• _Your instructions_
Copy, with no pictures, the line that contains "Given: Switch to the 转场 transitions tab" and each line after it down to the end of the entries below, exactly.

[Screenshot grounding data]

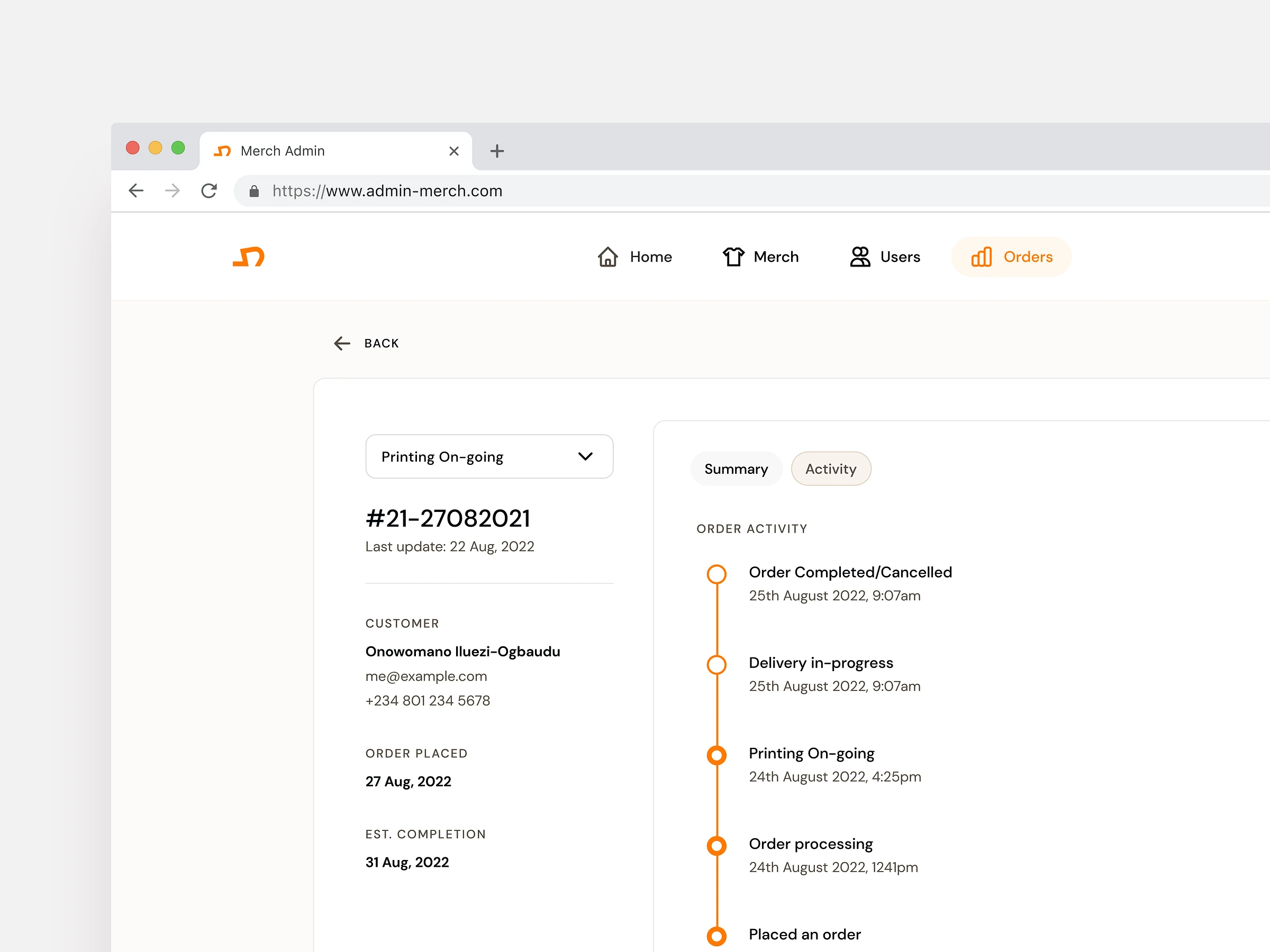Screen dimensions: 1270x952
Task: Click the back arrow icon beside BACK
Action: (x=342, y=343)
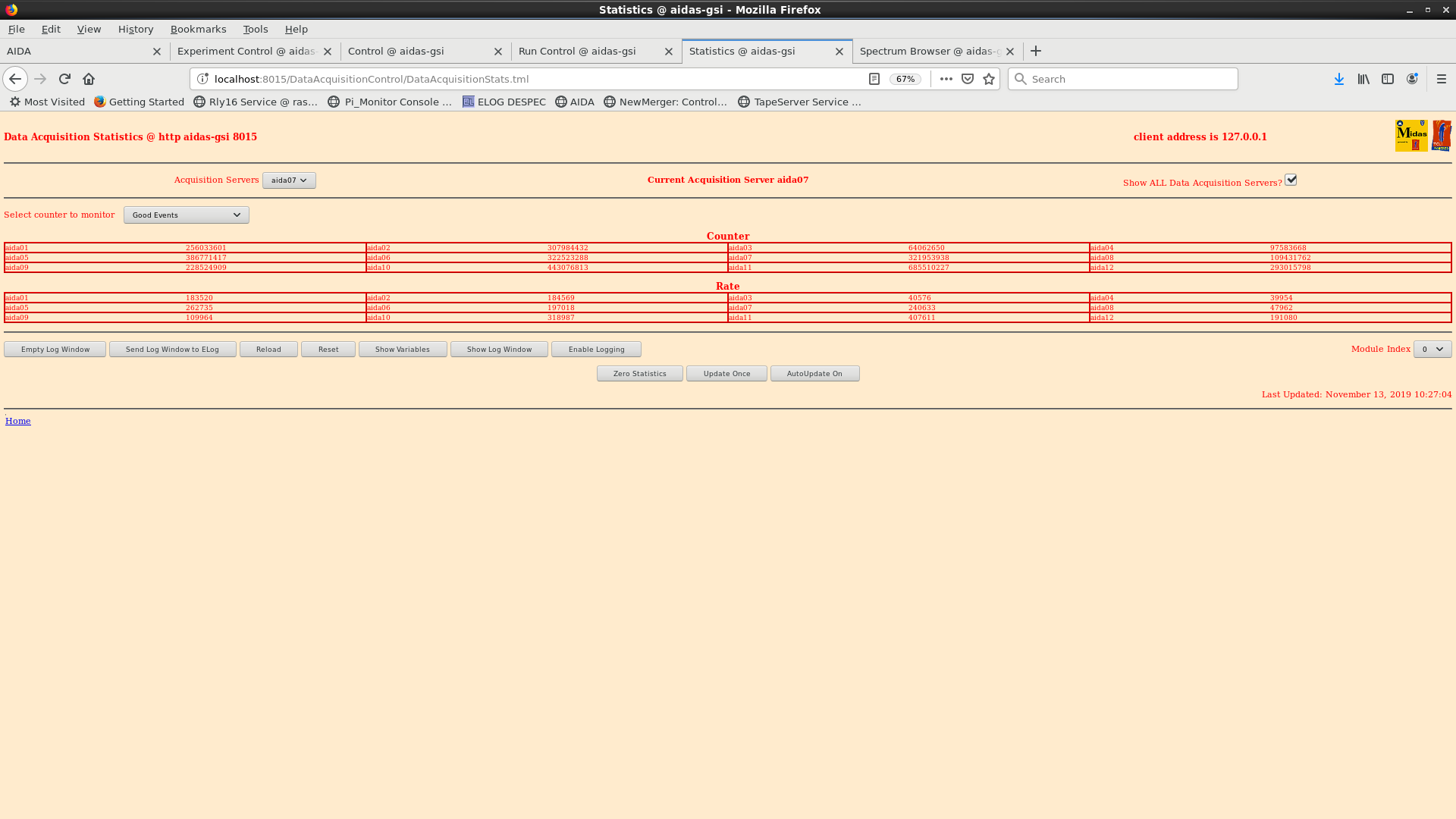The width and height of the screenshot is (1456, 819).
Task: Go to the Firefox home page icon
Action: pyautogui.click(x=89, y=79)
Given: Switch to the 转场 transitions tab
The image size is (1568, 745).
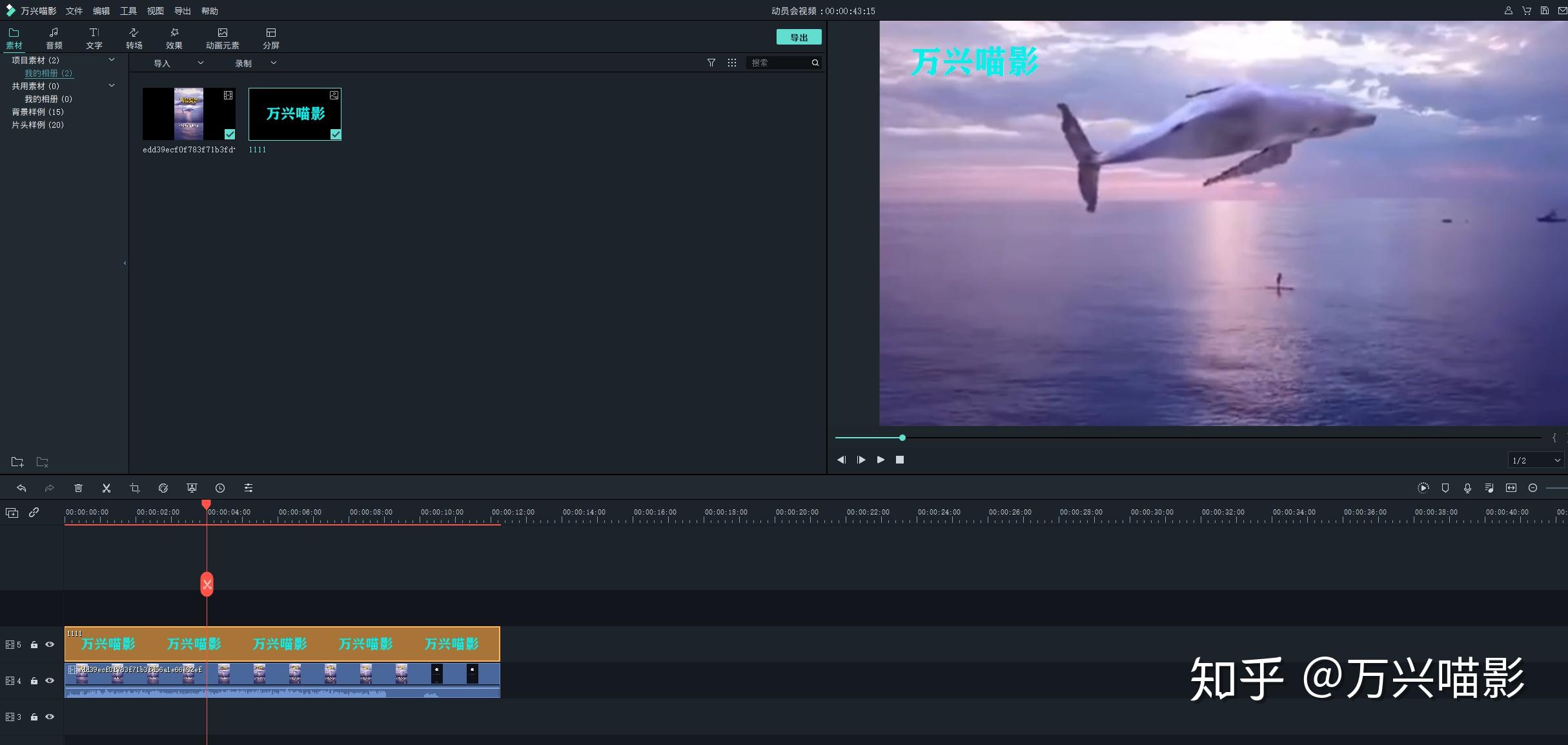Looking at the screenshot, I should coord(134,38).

• _Solution to this task_
Given: Switch to the 转场 transitions tab
The image size is (1568, 745).
Looking at the screenshot, I should coord(134,38).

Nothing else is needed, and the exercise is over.